● **Your objective**
Please explain, using the abstract below on IGF‐I signaling in autism, what causes PI3K to become activated and what the activation of AKT then does to the TSC1/TSC2 heterodimer.

● **Text passage**
┄┄┄┄┄┄

Dysregulation of the IGF‐I/PI3K/AKT/mTOR signaling pathway in autism spectrum disorders

Abstract The IGF‐I/PI3K/AKT/mTOR signaling pathway plays an important role in the regulation of cell growth, proliferation, differentiation, motility, survival, metabolism and protein synthesis. Insulin‐like growth factor‐I (IGF‐I) is synthesized in the liver and fibroblasts, and its biological actions are mediated by the IGF‐I receptor (IGF‐IR). The binding of IGF‐I to IGF‐IR leads to the activation of phosphatidylinositol 3‐kinase (PI3K). Activated PI3K stimulates the production of phosphatidylinositol (4,5)‐bisphosphate [PI(4,5)P2] and phosphatidylinositol (3,4,5)‐trisphosphate [PI(3,4,5)P3]. The PH domain of AKT (protein kinase B, PKB) (v‐AKT murine thymoma viral oncogene homolog) binds to PI(4,5)P2 and PI(3,4,5)P3, followed by phosphorylation of the Thr308 and Ser473 regulatory sites. Tuberous sclerosis complex 1 (TSC1) and TSC2 are upstream regulators of mammalian target of rapamycin (mTOR) and downstream effectors of the PI3K/AKT signaling pathway. The activation of AKT suppresses the TSC1/TSC2 heterodimer, which is an upstream regulator of mTOR. Dysregulated IGF‐I/PI3K/AKT/mTOR signaling has been shown to be associated with autism spectrum disorders (ASDs). In this review, we discuss the emerging evidence for a functional relationship between the IGF‐I/PI3K/AKT/mTOR pathway and ASDs, as well as a possible role of this signaling pathway in the diagnosis and treatment of ASDs.

┄┄┄┄┄┄

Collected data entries
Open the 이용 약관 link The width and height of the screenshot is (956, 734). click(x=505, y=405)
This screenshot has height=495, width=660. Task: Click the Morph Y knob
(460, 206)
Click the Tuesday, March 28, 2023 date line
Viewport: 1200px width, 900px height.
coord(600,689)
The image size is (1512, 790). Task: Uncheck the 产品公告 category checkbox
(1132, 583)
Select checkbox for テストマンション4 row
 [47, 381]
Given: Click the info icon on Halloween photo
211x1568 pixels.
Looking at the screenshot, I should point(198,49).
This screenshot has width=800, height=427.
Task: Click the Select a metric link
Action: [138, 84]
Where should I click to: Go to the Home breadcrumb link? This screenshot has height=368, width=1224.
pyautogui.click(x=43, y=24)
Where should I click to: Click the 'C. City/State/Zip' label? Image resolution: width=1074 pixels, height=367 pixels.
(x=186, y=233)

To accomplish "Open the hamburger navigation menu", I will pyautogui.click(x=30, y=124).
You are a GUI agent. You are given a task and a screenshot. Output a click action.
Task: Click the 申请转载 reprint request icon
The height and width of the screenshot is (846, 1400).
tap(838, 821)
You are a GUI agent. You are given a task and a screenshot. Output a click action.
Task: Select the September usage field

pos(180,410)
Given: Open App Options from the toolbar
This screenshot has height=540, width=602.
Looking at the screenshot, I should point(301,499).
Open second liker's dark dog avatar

┄┄┄┄┄┄

● **Exercise result**
PI3K becomes activated when IGF‐I binds to its receptor, IGF‐IR. Activated AKT then suppresses the TSC1/TSC2 heterodimer, which is an upstream regulator of mTOR.